((

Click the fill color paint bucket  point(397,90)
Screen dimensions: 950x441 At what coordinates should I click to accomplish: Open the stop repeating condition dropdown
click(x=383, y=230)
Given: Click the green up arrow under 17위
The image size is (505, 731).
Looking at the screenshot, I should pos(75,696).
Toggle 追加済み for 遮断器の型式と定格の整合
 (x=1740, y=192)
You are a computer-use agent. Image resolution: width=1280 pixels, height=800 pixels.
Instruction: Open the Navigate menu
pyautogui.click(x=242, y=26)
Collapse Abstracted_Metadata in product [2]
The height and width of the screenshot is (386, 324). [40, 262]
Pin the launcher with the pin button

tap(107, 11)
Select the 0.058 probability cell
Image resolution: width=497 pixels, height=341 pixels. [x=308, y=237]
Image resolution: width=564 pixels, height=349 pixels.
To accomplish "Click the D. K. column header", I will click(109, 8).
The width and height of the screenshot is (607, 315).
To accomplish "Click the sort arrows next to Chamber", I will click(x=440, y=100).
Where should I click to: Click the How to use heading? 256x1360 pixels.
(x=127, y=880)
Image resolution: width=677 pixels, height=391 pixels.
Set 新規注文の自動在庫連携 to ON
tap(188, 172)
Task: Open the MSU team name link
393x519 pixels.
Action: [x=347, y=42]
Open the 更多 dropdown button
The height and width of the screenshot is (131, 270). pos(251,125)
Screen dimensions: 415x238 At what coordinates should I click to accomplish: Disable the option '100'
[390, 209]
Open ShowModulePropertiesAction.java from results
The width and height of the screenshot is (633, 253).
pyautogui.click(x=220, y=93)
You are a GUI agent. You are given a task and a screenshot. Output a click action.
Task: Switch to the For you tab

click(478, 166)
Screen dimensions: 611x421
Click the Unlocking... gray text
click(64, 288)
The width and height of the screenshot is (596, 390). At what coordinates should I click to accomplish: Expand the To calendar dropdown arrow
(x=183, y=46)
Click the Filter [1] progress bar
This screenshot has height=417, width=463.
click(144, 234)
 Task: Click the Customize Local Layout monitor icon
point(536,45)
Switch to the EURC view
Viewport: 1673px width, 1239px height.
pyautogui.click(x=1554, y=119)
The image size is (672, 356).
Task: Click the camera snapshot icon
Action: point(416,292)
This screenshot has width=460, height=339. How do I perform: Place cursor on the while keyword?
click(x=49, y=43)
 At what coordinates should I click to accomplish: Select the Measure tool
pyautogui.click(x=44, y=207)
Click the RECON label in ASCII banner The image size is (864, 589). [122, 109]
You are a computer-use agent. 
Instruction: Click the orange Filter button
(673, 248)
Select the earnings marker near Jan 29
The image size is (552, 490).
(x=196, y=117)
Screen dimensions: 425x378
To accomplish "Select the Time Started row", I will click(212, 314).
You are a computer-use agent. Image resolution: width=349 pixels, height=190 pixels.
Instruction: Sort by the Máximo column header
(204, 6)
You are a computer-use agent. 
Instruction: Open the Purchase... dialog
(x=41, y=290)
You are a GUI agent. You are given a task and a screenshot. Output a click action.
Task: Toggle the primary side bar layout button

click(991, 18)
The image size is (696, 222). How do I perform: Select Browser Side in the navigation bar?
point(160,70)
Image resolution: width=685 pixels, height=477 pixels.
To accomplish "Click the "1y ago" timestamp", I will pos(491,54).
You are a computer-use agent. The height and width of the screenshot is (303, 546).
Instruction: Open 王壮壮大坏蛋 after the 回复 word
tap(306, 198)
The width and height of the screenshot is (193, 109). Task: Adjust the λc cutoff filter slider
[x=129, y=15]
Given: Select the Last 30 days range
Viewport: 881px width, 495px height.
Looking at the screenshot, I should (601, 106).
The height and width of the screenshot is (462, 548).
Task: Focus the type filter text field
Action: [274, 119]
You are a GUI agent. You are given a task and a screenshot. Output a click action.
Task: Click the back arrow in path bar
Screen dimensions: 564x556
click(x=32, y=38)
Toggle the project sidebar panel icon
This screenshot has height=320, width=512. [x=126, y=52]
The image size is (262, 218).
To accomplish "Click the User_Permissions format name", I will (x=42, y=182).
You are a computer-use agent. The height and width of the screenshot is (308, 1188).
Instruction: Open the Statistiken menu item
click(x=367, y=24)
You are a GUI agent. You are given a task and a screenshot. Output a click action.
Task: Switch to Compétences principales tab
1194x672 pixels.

))

**ASSIGNED TASK:** Transcribe the data word for word.

**RESULT FOR THIS EXERCISE:**
Click the fill color paint bucket  point(397,90)
Screen dimensions: 950x441 At what coordinates should I click to accomplish: Open the stop repeating condition dropdown
click(x=383, y=230)
Given: Click the green up arrow under 17위
The image size is (505, 731).
Looking at the screenshot, I should pos(75,696).
Toggle 追加済み for 遮断器の型式と定格の整合
 (x=1740, y=192)
You are a computer-use agent. Image resolution: width=1280 pixels, height=800 pixels.
Instruction: Open the Navigate menu
pyautogui.click(x=242, y=26)
Collapse Abstracted_Metadata in product [2]
The height and width of the screenshot is (386, 324). [40, 262]
Pin the launcher with the pin button

tap(107, 11)
Select the 0.058 probability cell
Image resolution: width=497 pixels, height=341 pixels. [x=308, y=237]
Image resolution: width=564 pixels, height=349 pixels.
To accomplish "Click the D. K. column header", I will click(109, 8).
The width and height of the screenshot is (607, 315).
To accomplish "Click the sort arrows next to Chamber", I will click(x=440, y=100).
Where should I click to: Click the How to use heading? 256x1360 pixels.
(x=127, y=880)
Image resolution: width=677 pixels, height=391 pixels.
Set 新規注文の自動在庫連携 to ON
tap(188, 172)
Task: Open the MSU team name link
393x519 pixels.
Action: [x=347, y=42]
Open the 更多 dropdown button
The height and width of the screenshot is (131, 270). pos(251,125)
Screen dimensions: 415x238 At what coordinates should I click to accomplish: Disable the option '100'
[390, 209]
Open ShowModulePropertiesAction.java from results
The width and height of the screenshot is (633, 253).
pyautogui.click(x=220, y=93)
You are a GUI agent. You are given a task and a screenshot. Output a click action.
Task: Switch to the For you tab

click(478, 166)
Screen dimensions: 611x421
Click the Unlocking... gray text
click(64, 288)
The width and height of the screenshot is (596, 390). At what coordinates should I click to accomplish: Expand the To calendar dropdown arrow
(x=183, y=46)
Click the Filter [1] progress bar
This screenshot has height=417, width=463.
click(144, 234)
 Task: Click the Customize Local Layout monitor icon
point(536,45)
Switch to the EURC view
Viewport: 1673px width, 1239px height.
pyautogui.click(x=1554, y=119)
The image size is (672, 356).
Task: Click the camera snapshot icon
Action: point(416,292)
This screenshot has width=460, height=339. How do I perform: Place cursor on the while keyword?
click(x=49, y=43)
 At what coordinates should I click to accomplish: Select the Measure tool
pyautogui.click(x=44, y=207)
Click the RECON label in ASCII banner The image size is (864, 589). [122, 109]
You are a computer-use agent. 
Instruction: Click the orange Filter button
(673, 248)
Select the earnings marker near Jan 29
The image size is (552, 490).
(x=196, y=117)
Screen dimensions: 425x378
To accomplish "Select the Time Started row", I will click(212, 314).
You are a computer-use agent. Image resolution: width=349 pixels, height=190 pixels.
Instruction: Sort by the Máximo column header
(204, 6)
You are a computer-use agent. 
Instruction: Open the Purchase... dialog
(x=41, y=290)
You are a GUI agent. You are given a task and a screenshot. Output a click action.
Task: Toggle the primary side bar layout button

click(991, 18)
The image size is (696, 222). How do I perform: Select Browser Side in the navigation bar?
point(160,70)
Image resolution: width=685 pixels, height=477 pixels.
To accomplish "Click the "1y ago" timestamp", I will pos(491,54).
You are a computer-use agent. The height and width of the screenshot is (303, 546).
Instruction: Open 王壮壮大坏蛋 after the 回复 word
tap(306, 198)
The width and height of the screenshot is (193, 109). Task: Adjust the λc cutoff filter slider
[x=129, y=15]
Given: Select the Last 30 days range
Viewport: 881px width, 495px height.
Looking at the screenshot, I should (601, 106).
The height and width of the screenshot is (462, 548).
Task: Focus the type filter text field
Action: [274, 119]
You are a GUI agent. You are given a task and a screenshot. Output a click action.
Task: Click the back arrow in path bar
Screen dimensions: 564x556
click(x=32, y=38)
Toggle the project sidebar panel icon
This screenshot has height=320, width=512. [x=126, y=52]
The image size is (262, 218).
To accomplish "Click the User_Permissions format name", I will (x=42, y=182).
You are a computer-use agent. The height and width of the screenshot is (308, 1188).
Instruction: Open the Statistiken menu item
click(x=367, y=24)
You are a GUI agent. You are given a task and a screenshot. Output a click action.
Task: Switch to Compétences principales tab
1194x672 pixels.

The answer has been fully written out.